You are here:
VARIATION OF THE EXPRESSION OF ENDOGENOUS "HOUSEKEEPING" GENES IN B[A]P TREATED MOUSE LUNGS MEASURED BY qRT-PCR
Citation:
THAI, S. Y., S. D. HESTER, AND J. A. ROSS. VARIATION OF THE EXPRESSION OF ENDOGENOUS "HOUSEKEEPING" GENES IN B[A]P TREATED MOUSE LUNGS MEASURED BY qRT-PCR. Presented at Quantitative PCR, Microarrays, and Biological Validation, Providence, RI, October 22 - 24, 2006.
Description:
Quantitative RT-PCR is frequently used to analyze gene expression in different experimental systems. In this assay, housekeeping genes are frequently used to normalize for the variability between samples (relative quantification). We have examined the utility of using qRT-PCR and relative quantification methods to identify the gene expression level changes in the lungs of mice treated with benzo[a]pyrene,
Strain A/J mice were treated with different doses (50 mg/kg, 5 mg/kg, 0.5 mg/kg and 0.05 mg/kg) of benzo[a]pyrene by i.p. injectons at 5 animals for each dose. Benzo[a]pyrene doses were dissolved in tricaprylin while control animals received tricaprylin alone. Animals were sacrificed 24 hours and 72 hours after injections. Lungs were removed, flash frozen in liquid nitrogen, and stored at -80°C until RNA extraction. RNA from controls and 50 mg/kg, 3 day treatment were used for microarray analysis using Affymetrix 430_2 mouse whole genome chips. Data were analyzed using RMA in Bioconductor R with p value set at 0.05. A subset of significantly altered genes was selected to be further analyzed by qRT-PCR in lower dose-treated mouse lungs. These genes are cyp 1a1 (Cytochrome P450 1a1), cyp 1b1 (Cytochrome P450 1b1), AHRR (aryl hyrdrocarbon receptor repressor), Ccbp2 (chemokine binding protein 2), Kit oncogene, IL-4 receptor, CCAATT/enhancer binding protein beta, Btebl (Basic transcription element binding protein 1) and Stmn2 (Stahtmin-like 2).

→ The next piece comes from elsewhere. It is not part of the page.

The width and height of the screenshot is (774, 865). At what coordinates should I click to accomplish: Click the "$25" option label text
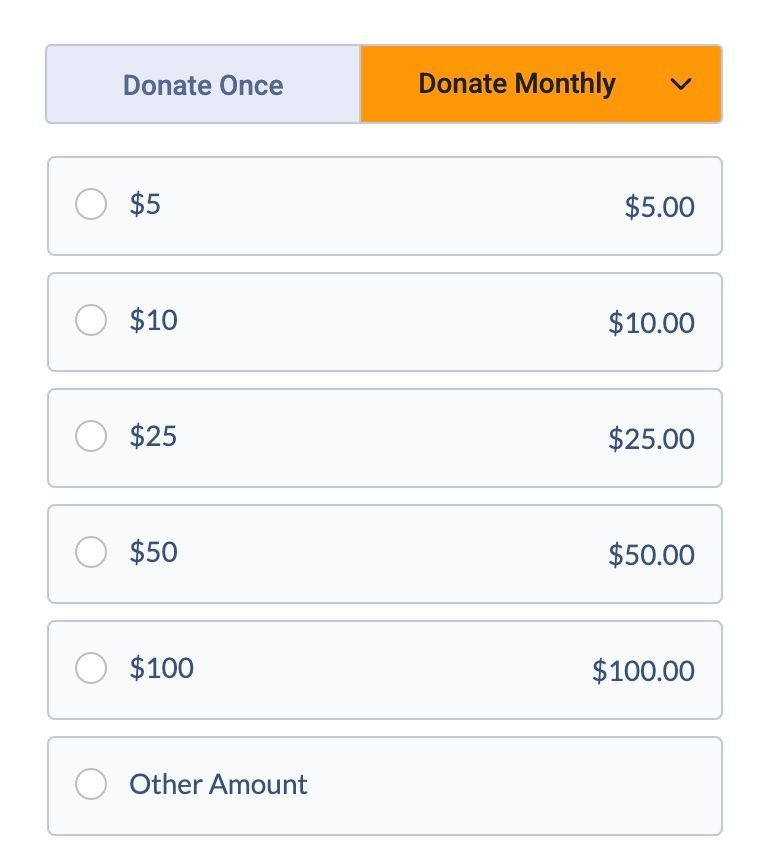point(153,437)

Using qRT-PCR, the gene expression levels (compared to non-treated controls) for cyp 1a1 after 1 day treatment were 0.8-, 5-, and 90-fold for 0.5, 5 and 50 mg/kg doses, respectively. The expression levels for 3 day treatment were 2-, 0.4- and 31-fold for 0.5, 5 and 50 mg/kg doses, respectively. When we examined the expression of the endogenous control gene beta-actin, we noticed a two-fold variation at the 5 mg/kg, 3 day treatment relative to controls. The beta-actin gene was sometimes induced 2-fold, and sometimes suppressed 2-fold at 5 mg/kg, 3 day treatment. The variation for beta-actin gene expression is greatest at 5 mg/kg for 3 day treatment. Therefore, the suppression we detected by qRT-PCR at this dose/time may or may not be correct. We have started assessing the variability in expression of various candidate endogenous control genes. From the preliminary data, it appears that 18S rRNA has relatively little variation at the 5 mg/kg, 3 day treatment. We are evaluating additional housekeeping genes to determine their utility as endogenous controls. Experiments are ongoing to determine the optimum approach to normalize the expression values of our genes of interest to accurately measure changes in their expression.